Rare early Christian Anglo-Saxon cemetery found

A rare early Christian Anglo-Saxon cemetery has been discovered in an extraordinary state of preservation in Great Ryburgh in Norfolk. Funded by Historic England, Museum of London Archaeology experts excavated the site in advance of the creation of a conservation lake and flood defense system that will leave it fully submerged. The site is already quite soggy, thanks to the high water table of the river valley, which is why the graves in the cemetery have been so incredibly well-preserved. The alkaline water combined with the acidic sand of the area to create a perfect storm for the survival of organic remains.

There are six plank-lined graves, the earliest known examples in Britain, and an unprecedented 81 treetrunk coffins dating to the 7th-9th century A.D. Early Anglo-Saxon coffins and wood-lined graves very rarely survive. Usually all archaeologists have to go on are the stains left in the soil by the long-decayed wood. The plank-lined graves were lined with finely hewn timbers and the body laid within. More planks were then placed on top to create a coffin-like enclosure.
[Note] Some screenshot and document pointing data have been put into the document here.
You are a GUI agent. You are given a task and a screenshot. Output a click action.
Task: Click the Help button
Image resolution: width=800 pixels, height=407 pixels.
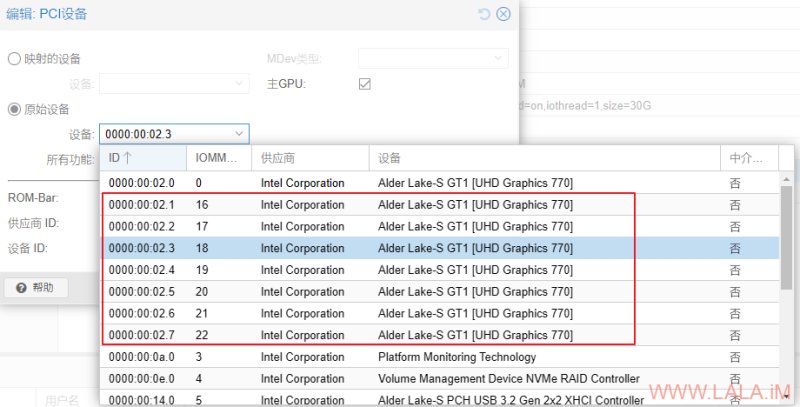(x=36, y=288)

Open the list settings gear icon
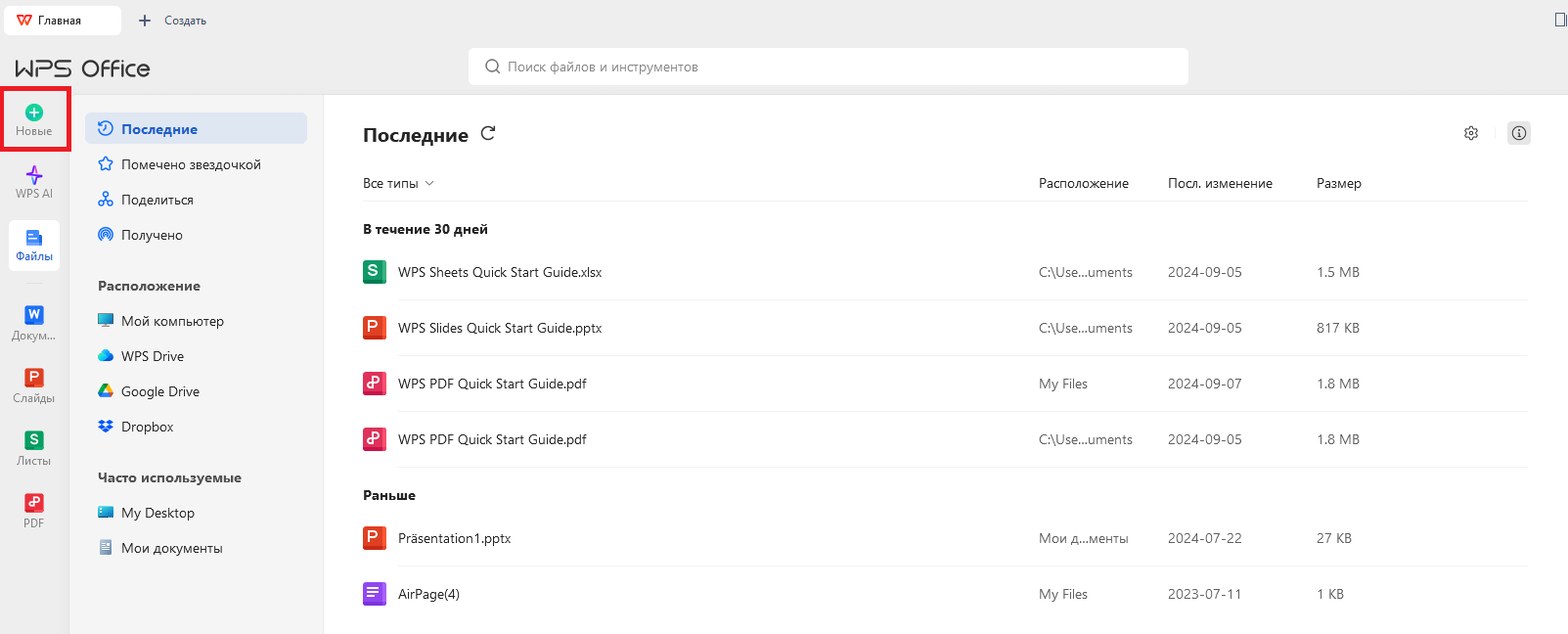[x=1470, y=133]
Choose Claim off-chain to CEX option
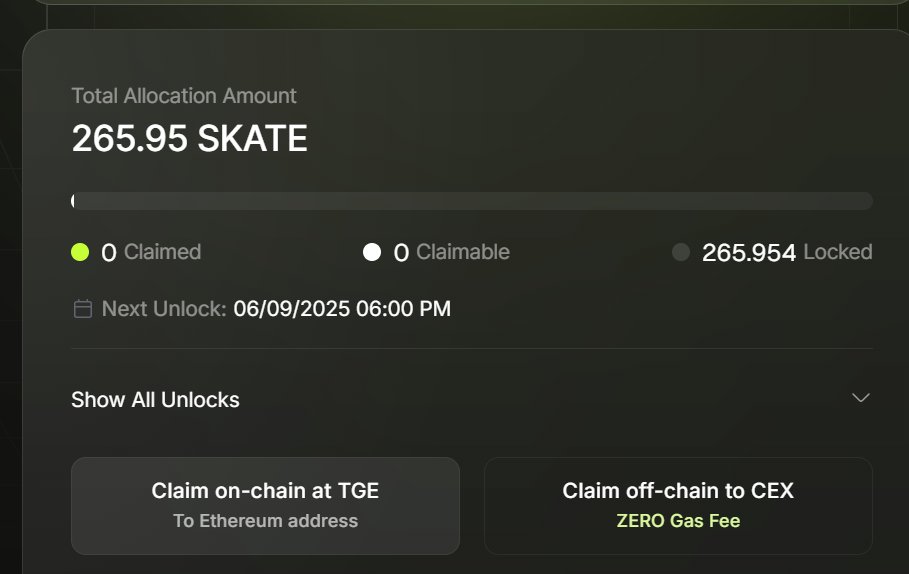The width and height of the screenshot is (909, 574). click(678, 506)
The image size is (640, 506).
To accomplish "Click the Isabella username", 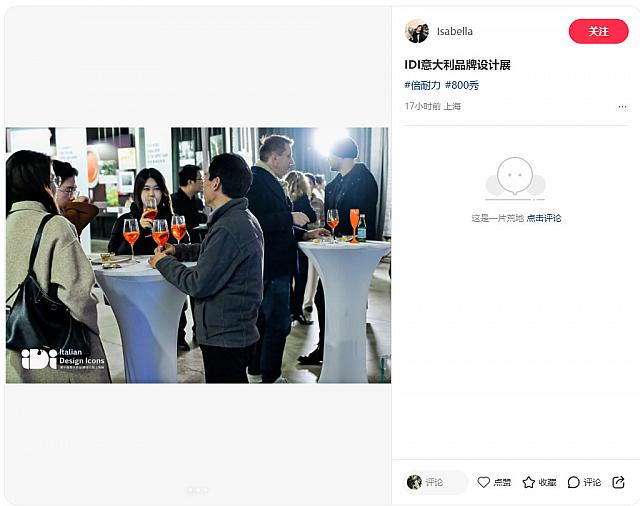I will click(455, 31).
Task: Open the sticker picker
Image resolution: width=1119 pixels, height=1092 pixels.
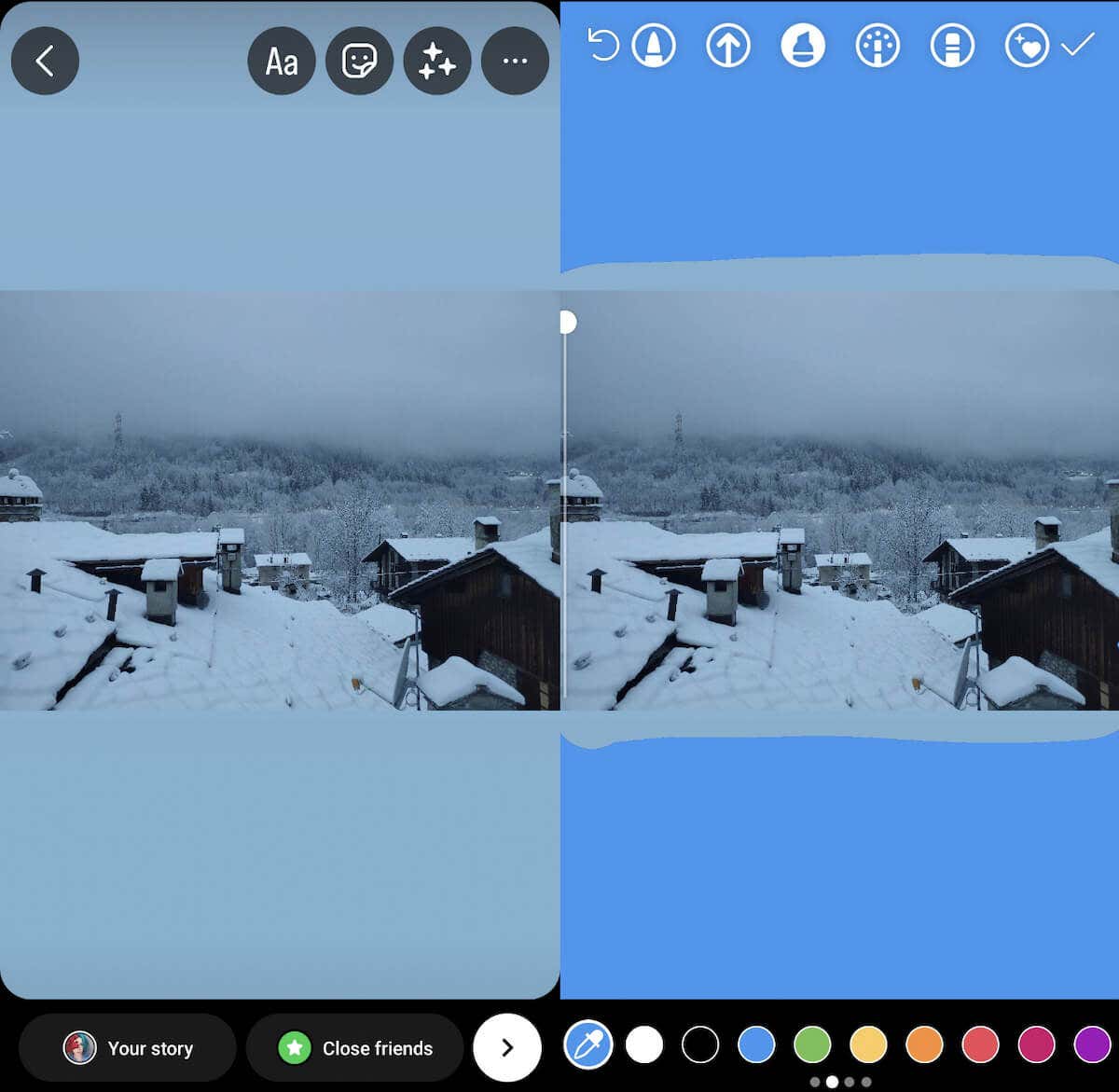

While treetrunk coffins have been discovered before, mainly in the 19th century, this is the first time they have been professionally excavated using modern archaeological methods. The coffins were dug out from oak trees cut in half lengthwise. Bodies were placed in the hollowed out center of one half, then the second half of the oak was placed on top to act as a lid. This was a labour-intensive process that would have taken one man an estimated four days to complete. Treetrunk coffins have been found in pre-Christian Anglo-Saxon graves as well, so their presence in this early Christian cemetery may suggest a syncretic combination of old and new religious traditions.

There is considerable evidence pointing to this being a Christian burial ground. The graves each have wooden markers and are aligned from east to west, both Christian traditions that are not seen in pagan burials. They also lack grave goods which were an important part of pre-Christian Anglo-Saxon funerary practices. Archaeologists discovered the remains of a timber structure on the site that they think may have been a church or chapel, an extremely rare find from this period.

When the cemetery was in use, the site was on a busy river crossing in the kingdom of East Anglia. There is virtually no documentary evidence from this period of Anglo-Saxon East Anglia, so such a rich, well-preserved site is an invaluable source of information to archaeologists and historians.

The discovery is shedding light on a previously unknown religious site and the fascinating lives of this early Christian rural community. Continued research and scientific testing, in the form of ancient DNA, stable isotope and dental calculus analysis, will help to develop biographies for the people buried and paint a picture of the people who lived here. Archaeologists hope to be able to say more about where these people came from, whether they were related, and what their diet and health were like, once research is complete.

The timber will be subjected to dendrochronological analysis to give us a more precise date range. Once the remains have been studied and conserved, they will be kept at the Norwich Castle Museum.

3 thoughts on “Rare early Christian Anglo-Saxon cemetery found

  1. As old trees hollow out on their own, one wonders if they were put to this use as coffins in an as-found condition, where an already hollow trunk only needs to be split in two.

  2. “Wæter healdeþ ða deádan líchoman ungemolsnode”, Water keeps the dead bodies undecayed (and keeps oxygen away), as they used to put it in Saxony.

    For comparison, a treetrunk coffin from the huge 5th to 7th century Frankish/ Alemannic graveyard of Oberflacht in Germany (found in the 19th century – in 1860, two of those coffins ended up in Nuremberg).

    During necessary conservation works done almost a century later, experts from Mainz found in those coffins medieval apple and cherry seeds and even a little textile cross, all baked-together in a piece of dirt.

    Apparently, in others of the coffins, there were all kinds of grave goods. Here, bees wax candles, dating to the 6th or beginning 7th century.